* **TASK STATEMENT**: Using the records that appear below, write out exactly the lines from the one with "Given: Close the 更新翼星服务器.bat console window" through the one with "Task: Open the Background options", keeping both end lines.

* **PROVIDED ENTRIES**:
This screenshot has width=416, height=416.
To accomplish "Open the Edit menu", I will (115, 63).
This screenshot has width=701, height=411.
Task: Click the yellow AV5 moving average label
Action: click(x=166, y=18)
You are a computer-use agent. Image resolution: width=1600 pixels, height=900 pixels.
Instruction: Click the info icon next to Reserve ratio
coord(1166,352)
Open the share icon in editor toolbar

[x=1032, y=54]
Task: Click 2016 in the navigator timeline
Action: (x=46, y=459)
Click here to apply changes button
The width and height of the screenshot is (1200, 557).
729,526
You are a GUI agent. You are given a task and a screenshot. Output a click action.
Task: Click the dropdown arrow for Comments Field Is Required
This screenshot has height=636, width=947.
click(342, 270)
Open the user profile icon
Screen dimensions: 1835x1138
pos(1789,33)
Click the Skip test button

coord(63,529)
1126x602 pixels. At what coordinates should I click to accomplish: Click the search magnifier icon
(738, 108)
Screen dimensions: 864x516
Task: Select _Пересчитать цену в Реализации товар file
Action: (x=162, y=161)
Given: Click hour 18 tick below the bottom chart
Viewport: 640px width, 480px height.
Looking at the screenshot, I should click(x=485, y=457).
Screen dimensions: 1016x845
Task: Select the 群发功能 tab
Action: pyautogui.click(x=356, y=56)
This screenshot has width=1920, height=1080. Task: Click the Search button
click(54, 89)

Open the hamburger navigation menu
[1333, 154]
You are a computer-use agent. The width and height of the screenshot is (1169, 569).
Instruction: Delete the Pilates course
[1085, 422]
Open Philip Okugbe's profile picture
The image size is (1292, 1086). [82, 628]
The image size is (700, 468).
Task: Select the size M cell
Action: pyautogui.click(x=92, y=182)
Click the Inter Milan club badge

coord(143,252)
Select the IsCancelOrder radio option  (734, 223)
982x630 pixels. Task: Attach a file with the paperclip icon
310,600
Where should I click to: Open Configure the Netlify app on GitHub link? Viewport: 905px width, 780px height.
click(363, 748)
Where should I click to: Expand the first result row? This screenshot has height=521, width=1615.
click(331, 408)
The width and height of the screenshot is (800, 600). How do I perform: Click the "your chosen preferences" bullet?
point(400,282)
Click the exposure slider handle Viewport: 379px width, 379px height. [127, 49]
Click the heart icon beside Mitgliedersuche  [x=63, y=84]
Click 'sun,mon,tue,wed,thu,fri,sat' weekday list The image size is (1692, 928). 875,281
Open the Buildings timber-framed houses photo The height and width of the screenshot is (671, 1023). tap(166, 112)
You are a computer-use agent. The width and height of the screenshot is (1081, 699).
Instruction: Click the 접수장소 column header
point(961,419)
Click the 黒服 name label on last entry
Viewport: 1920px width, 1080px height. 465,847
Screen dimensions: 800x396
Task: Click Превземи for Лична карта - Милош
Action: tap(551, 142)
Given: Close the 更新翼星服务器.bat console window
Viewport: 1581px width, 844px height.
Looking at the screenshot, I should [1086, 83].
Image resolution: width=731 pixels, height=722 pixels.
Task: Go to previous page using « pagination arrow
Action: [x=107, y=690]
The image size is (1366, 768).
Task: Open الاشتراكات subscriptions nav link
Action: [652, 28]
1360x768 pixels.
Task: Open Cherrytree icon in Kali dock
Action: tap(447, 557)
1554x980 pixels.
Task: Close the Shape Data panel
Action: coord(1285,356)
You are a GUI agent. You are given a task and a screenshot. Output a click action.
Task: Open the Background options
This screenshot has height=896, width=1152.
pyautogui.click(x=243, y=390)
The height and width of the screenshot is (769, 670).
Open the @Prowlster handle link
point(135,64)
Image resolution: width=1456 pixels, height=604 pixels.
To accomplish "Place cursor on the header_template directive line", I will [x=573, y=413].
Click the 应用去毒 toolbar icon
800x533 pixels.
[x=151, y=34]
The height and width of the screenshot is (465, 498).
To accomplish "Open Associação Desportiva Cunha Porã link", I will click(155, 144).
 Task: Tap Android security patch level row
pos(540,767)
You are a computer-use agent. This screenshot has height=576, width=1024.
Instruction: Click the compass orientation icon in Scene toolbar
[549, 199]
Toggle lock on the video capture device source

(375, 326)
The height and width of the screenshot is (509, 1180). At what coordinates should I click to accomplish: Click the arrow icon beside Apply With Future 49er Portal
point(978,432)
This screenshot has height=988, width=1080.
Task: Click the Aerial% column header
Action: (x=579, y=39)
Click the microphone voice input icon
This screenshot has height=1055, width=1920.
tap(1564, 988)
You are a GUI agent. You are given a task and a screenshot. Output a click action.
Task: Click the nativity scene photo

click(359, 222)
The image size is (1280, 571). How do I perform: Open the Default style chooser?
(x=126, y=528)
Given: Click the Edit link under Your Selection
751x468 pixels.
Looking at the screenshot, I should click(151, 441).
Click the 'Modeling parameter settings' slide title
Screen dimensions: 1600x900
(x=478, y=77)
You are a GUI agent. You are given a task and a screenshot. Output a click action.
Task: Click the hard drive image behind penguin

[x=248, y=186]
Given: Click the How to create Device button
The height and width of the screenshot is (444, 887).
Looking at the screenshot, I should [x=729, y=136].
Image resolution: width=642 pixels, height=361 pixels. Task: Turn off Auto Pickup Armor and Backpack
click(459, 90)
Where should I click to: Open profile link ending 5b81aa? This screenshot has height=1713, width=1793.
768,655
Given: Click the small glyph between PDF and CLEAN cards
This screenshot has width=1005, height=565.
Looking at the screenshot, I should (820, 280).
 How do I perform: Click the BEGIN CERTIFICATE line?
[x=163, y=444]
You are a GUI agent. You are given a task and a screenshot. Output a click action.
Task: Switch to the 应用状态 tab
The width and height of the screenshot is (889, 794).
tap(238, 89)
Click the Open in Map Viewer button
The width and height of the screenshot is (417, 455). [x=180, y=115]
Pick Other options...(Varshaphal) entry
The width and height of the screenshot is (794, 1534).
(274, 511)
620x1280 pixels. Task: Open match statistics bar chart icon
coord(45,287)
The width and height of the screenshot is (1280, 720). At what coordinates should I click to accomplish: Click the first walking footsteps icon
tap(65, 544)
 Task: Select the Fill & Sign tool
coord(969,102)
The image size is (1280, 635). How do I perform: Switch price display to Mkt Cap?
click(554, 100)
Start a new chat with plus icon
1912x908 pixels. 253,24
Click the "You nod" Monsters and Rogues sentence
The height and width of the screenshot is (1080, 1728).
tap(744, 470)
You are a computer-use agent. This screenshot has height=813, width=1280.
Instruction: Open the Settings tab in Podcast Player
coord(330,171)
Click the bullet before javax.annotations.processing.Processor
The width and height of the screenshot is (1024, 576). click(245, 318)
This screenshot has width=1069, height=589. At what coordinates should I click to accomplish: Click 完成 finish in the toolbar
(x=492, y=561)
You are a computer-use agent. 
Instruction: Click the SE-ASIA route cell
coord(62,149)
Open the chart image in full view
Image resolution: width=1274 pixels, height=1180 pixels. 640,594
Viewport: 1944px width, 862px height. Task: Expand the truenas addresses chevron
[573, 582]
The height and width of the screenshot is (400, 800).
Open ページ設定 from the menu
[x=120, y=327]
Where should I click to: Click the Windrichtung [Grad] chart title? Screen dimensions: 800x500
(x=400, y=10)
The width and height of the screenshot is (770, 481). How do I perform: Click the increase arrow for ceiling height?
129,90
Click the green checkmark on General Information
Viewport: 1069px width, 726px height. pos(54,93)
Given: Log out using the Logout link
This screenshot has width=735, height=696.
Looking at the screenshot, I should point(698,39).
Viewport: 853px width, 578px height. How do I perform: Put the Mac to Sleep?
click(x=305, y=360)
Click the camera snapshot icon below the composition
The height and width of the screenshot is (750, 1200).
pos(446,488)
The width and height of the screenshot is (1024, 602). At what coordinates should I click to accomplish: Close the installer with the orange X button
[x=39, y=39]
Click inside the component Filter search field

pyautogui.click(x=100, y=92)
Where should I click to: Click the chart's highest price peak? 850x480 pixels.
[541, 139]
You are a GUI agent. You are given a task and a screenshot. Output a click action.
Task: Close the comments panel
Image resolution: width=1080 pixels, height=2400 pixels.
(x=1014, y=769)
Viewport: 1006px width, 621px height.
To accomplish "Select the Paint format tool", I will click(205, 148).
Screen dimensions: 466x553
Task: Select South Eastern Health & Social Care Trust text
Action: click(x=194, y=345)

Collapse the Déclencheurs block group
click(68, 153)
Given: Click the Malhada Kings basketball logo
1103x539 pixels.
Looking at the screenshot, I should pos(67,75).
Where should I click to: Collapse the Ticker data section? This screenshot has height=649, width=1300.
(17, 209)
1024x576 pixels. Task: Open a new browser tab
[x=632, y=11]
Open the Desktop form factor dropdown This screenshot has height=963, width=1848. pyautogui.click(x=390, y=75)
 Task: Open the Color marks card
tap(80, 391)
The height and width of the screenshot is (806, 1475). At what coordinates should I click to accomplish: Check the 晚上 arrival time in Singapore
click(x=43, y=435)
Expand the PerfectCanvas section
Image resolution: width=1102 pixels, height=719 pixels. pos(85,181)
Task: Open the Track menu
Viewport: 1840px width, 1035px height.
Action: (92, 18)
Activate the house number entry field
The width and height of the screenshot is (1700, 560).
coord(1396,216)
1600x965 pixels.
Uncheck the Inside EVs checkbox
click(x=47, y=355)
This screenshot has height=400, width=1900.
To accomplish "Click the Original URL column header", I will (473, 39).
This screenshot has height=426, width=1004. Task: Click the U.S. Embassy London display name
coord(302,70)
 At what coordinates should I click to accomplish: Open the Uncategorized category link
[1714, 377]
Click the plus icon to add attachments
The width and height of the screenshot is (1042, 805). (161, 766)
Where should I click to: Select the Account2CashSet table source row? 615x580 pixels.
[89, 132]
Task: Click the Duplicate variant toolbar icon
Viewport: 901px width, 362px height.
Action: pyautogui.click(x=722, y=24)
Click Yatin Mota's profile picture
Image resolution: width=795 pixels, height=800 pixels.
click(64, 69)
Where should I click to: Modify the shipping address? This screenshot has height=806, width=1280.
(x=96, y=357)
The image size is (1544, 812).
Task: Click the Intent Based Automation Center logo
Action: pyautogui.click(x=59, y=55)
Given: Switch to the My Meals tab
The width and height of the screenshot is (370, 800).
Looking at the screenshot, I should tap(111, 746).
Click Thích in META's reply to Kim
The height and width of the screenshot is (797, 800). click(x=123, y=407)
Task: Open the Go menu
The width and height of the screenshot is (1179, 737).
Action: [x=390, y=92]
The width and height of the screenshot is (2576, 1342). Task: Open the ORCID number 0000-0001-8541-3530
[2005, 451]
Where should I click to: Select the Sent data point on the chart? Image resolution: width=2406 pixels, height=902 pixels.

* **RESULT OF THIS EXERCISE**:
Given: Close the 更新翼星服务器.bat console window
Viewport: 1581px width, 844px height.
Looking at the screenshot, I should [1086, 83].
Image resolution: width=731 pixels, height=722 pixels.
Task: Go to previous page using « pagination arrow
Action: [x=107, y=690]
The image size is (1366, 768).
Task: Open الاشتراكات subscriptions nav link
Action: [652, 28]
1360x768 pixels.
Task: Open Cherrytree icon in Kali dock
Action: tap(447, 557)
1554x980 pixels.
Task: Close the Shape Data panel
Action: coord(1285,356)
You are a GUI agent. You are given a task and a screenshot. Output a click action.
Task: Open the Background options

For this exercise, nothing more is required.